What It Means to Be an Underdog

Guest Post by Gabrielle Thurman.

Dog Boy by Eva Hornung is the harrowing tale of a young boy raised by wild dogs. Based on a true story, the novel follows Romochka, a four-year-old boy abandoned by his family, as he attempts to survive the Russian winters in the aftermath of perestroika. At its heart, this book is a story about what it means to be an underdog, both literally and metaphorically.

Every scene in this book had me gritting my teeth. I laughed. I cried.
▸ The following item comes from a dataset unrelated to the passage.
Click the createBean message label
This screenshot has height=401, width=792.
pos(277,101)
I walked away from it in horror and disgust, only to return to it again and again. It’s one of those books that even after you finish reading it, you still think about it. I can’t look at dogs the same way I used to. Hornung does a fantastic job of examining what it means to be a “person.”

The book isn’t perfect. There are parts where the plot gets a bit fuzzy and convenient. She stretched my suspension of disbelief a tad bit too far in places. Overall, though, this is one of my new favorites, and I’ll definitely be recommending it to others. If you love books about  dogs, survival, Russia, humanity, violence, family, and hope, then this book is for you.


Dog Boy by Eva Hornung. Viking, March 2010.

Reviewer bio: Gabrielle Thurman is a creative writer, professional editor, queer woman, native Arkansan, and aspiring novelist. Her creative nonfiction can be found in The Elephant Ladder and The Vortex Magazine of Literature and Fine Art.